Scan the records for "badge". Report each line that includes it.
—————
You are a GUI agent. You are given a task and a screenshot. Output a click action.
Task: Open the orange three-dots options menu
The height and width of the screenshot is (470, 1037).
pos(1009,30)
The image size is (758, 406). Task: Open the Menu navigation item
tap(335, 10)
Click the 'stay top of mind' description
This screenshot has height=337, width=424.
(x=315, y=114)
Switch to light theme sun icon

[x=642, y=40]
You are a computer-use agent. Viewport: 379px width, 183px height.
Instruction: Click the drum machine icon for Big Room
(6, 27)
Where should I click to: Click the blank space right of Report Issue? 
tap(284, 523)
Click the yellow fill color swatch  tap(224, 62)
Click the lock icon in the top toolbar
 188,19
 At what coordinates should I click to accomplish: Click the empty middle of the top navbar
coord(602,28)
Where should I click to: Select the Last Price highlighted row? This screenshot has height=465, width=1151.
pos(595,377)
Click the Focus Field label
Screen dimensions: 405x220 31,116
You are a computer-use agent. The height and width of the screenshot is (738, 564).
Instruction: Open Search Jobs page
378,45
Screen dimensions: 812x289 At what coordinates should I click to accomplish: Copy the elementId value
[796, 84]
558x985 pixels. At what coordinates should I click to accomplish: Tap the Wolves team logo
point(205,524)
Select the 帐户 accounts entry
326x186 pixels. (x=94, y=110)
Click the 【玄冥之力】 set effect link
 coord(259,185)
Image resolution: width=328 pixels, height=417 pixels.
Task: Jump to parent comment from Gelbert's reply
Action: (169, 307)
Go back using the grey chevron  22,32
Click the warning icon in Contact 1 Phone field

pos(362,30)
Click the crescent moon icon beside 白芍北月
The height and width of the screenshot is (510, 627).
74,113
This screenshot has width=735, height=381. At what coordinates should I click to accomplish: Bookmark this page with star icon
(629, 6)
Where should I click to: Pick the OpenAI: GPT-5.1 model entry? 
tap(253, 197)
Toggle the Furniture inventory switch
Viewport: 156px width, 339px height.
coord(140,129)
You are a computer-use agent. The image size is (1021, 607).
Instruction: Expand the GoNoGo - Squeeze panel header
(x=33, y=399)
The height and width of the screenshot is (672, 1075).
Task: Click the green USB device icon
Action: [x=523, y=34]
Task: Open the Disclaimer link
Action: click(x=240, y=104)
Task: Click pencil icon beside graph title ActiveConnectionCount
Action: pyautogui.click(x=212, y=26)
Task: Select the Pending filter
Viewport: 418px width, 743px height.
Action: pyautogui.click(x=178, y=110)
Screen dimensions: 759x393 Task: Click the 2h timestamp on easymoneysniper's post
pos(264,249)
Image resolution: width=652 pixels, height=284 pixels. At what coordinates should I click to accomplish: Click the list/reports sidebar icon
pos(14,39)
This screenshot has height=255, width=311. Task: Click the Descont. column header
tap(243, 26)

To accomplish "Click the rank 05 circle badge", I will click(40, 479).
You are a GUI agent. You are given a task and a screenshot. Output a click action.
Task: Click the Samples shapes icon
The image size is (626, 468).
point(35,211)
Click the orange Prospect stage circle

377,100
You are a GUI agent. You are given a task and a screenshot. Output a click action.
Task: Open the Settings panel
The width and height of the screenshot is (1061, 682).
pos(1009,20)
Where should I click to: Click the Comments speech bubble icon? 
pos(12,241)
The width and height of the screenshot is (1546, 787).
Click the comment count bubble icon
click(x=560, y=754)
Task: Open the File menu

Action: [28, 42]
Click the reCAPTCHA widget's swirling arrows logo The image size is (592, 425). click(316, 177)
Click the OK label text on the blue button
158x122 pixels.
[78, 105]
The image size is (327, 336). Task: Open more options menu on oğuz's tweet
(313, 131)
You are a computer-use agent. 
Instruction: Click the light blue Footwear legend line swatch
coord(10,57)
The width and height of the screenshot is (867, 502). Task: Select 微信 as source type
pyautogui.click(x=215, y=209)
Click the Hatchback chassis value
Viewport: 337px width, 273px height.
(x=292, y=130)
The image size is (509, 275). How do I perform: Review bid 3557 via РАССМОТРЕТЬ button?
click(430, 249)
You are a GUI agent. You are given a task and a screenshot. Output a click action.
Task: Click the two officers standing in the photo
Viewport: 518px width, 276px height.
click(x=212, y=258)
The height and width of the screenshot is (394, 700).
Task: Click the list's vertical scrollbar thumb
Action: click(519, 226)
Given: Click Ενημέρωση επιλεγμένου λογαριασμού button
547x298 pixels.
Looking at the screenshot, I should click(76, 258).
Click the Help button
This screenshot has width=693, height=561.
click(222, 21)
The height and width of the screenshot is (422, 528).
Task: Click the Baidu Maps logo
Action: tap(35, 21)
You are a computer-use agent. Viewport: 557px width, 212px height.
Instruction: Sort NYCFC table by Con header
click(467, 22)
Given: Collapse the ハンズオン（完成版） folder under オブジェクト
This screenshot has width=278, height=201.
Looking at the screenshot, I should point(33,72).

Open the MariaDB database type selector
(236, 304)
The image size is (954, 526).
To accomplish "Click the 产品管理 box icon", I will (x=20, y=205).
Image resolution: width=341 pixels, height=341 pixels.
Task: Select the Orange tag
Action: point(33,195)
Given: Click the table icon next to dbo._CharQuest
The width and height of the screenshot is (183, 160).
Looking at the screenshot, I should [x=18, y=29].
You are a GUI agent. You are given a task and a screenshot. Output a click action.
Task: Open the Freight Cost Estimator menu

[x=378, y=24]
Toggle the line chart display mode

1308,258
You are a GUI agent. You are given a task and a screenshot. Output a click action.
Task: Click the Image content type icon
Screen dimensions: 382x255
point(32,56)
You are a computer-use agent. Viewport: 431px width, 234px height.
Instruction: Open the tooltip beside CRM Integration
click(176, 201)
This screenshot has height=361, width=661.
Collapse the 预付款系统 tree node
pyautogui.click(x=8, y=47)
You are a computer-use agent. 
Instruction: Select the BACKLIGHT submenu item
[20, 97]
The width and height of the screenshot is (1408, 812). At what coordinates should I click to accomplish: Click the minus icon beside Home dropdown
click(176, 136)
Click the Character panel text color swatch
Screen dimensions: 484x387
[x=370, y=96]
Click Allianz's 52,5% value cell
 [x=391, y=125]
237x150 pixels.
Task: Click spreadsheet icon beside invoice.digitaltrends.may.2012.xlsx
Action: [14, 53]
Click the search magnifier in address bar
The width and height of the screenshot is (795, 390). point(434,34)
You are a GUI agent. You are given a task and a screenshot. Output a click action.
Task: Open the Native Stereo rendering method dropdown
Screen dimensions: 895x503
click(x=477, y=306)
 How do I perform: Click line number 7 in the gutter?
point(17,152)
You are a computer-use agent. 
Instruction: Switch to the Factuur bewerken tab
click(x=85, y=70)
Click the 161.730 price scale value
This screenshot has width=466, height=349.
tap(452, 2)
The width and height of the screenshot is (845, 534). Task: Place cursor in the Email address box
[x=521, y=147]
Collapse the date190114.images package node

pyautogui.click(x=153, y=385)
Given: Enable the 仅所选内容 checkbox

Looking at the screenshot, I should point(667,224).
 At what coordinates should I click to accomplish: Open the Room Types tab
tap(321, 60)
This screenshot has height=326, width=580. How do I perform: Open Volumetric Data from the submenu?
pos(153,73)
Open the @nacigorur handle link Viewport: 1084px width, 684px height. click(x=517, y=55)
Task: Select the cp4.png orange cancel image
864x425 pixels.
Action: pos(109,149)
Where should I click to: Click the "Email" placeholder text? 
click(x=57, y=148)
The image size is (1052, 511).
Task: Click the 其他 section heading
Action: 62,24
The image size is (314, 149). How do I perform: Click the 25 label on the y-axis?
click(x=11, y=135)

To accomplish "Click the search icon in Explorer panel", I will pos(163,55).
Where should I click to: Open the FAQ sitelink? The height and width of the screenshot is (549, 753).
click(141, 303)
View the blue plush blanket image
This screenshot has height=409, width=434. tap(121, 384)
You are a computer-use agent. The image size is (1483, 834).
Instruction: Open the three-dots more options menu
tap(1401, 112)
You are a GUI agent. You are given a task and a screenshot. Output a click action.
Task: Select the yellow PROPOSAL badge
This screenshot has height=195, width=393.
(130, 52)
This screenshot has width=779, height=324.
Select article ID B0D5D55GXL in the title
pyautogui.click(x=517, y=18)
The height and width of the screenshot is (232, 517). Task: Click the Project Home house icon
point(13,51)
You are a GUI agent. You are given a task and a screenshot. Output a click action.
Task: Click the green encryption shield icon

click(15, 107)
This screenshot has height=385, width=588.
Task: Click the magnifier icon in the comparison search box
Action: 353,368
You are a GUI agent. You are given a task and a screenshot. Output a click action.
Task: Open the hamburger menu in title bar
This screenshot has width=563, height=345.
—————
## [Your solution]
To accomplish "Click the rank 05 circle badge", I will click(40, 479).
Task: Select the yellow PROPOSAL badge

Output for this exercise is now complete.